Although the European and African NGOs acknowledge that in principle regional integration can promote growth, they point out that the process is still at an early stage in most ACP regions and warn that therefore opening to EU imports before these markets are consolidated will undermine integration rather than support it.
In the view of the chairman of Mali’s National Coordination of Peasants Organisations, Ibrahim Coulibaly, the EPAs can only increase Africa’s food deficit.

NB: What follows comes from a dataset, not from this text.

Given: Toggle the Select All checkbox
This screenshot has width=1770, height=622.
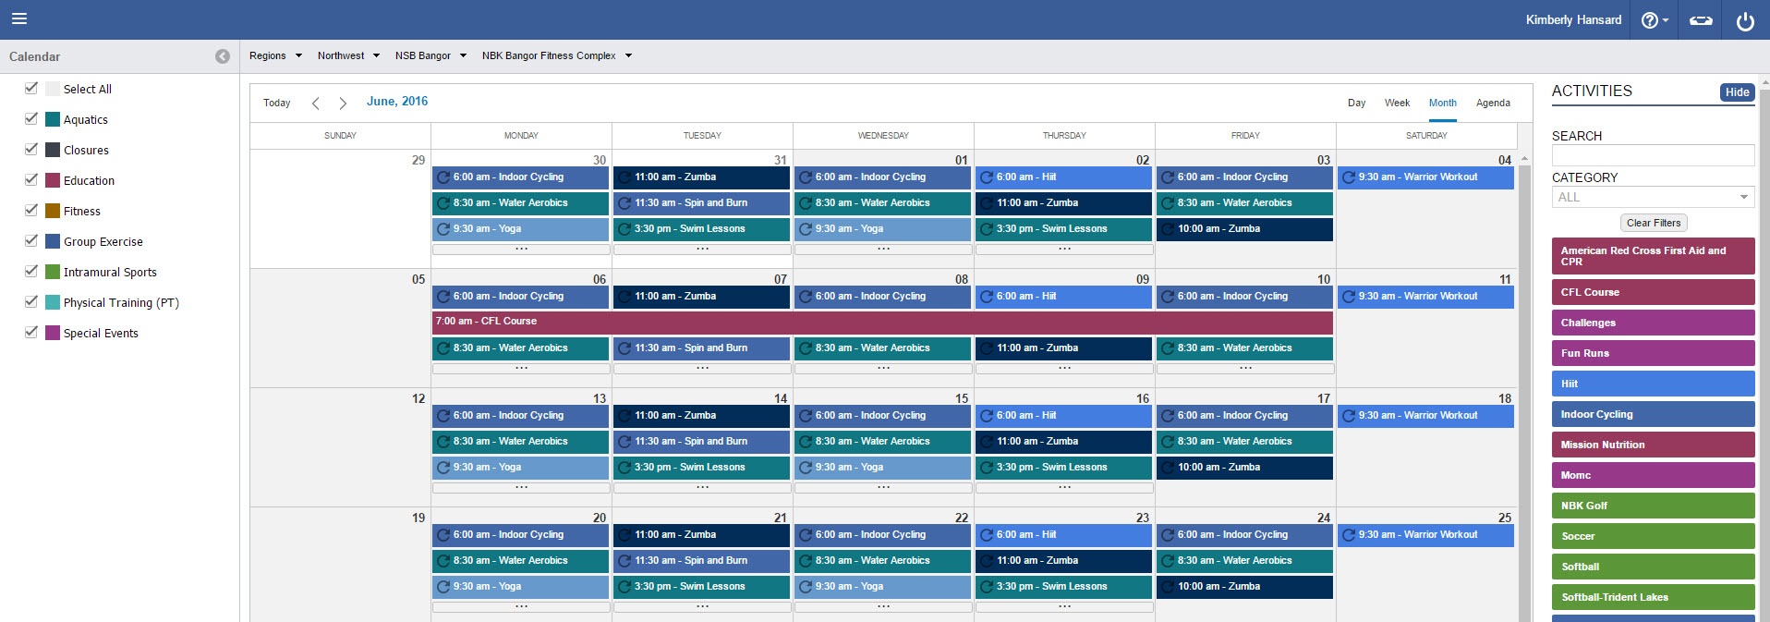Looking at the screenshot, I should click(x=31, y=88).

"There is no example in history of a country that managed to develop its agriculture by opening its markets, specially when the game is biased by EU’s farm subsidies", he told SouthScan.
Moreover, points out Coulibaly, "even the import of products that we don’t produce does already undermine our agriculture. Wheat is a case in point. Its price is so low that the consumption of bread has expanded all over the continent, at the detriment of the sorghum and millet producing farmers".

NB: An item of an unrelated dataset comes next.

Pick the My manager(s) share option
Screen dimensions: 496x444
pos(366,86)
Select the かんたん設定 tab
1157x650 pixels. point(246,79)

Mali’s former minister of tourism and prominent feminist and anti-globalization militant Aminata Traore, another leader of the ’No’ campaign, considers that speeches praising the virtues of the EPAs are "totally irresponsible".
In an interview with SouthScan, she warned that Europeans should not be surprised if in the coming years as a result of more crisis and more unemployment in Africa they see more illegal immigration and more wars on the continent. Coulibaly agrees and adds that if demagogue politicians are managing to recruit thugs and militias in Cote d’Ivoire, the main reason is because the youth there have no job prospects.
Quotas imposed
The conclusions they draw are unsurprisingly totally opposite to Peter Mandelson’s and are likely to create problems for those African leaders who sign the EPAs with the EU.
One of the conclusions is that Africa should protect itself. This is not as unrealistic as it may look. In Bamako, Cameroonian activists explained how they managed to force their government to impose early this year quotas on imports of EU frozen chickens that were ruining the local poultry sector, and explained that they intended to spread similar campaigns in other countries for this and other products.
A second conclusion drawn by Aminata Traore is that it is time to create awareness among the African public since too many African leaders fail to represent their own people’s interests.
To a large extent, European Green and Left MPs share this analysis. The co-chair of the JPA, Glenys Kinnock agrees. "For the ACP to negotiate with Europe, it is a bit like me getting into a boxing ring with Mike Tyson because we might go in supposedly as equals but I suspect it would be a knock-out at the first round", she says.
Yet Kinnock does not think it is appropriate or realistic at this time to "stop EPAs". Instead she says she is heartened by commissioner Mandelson’s note that he is emphasizing the importance of the development aspect of the negotiations. What we need to see now is exactly what this monitoring mechanism is about, she says.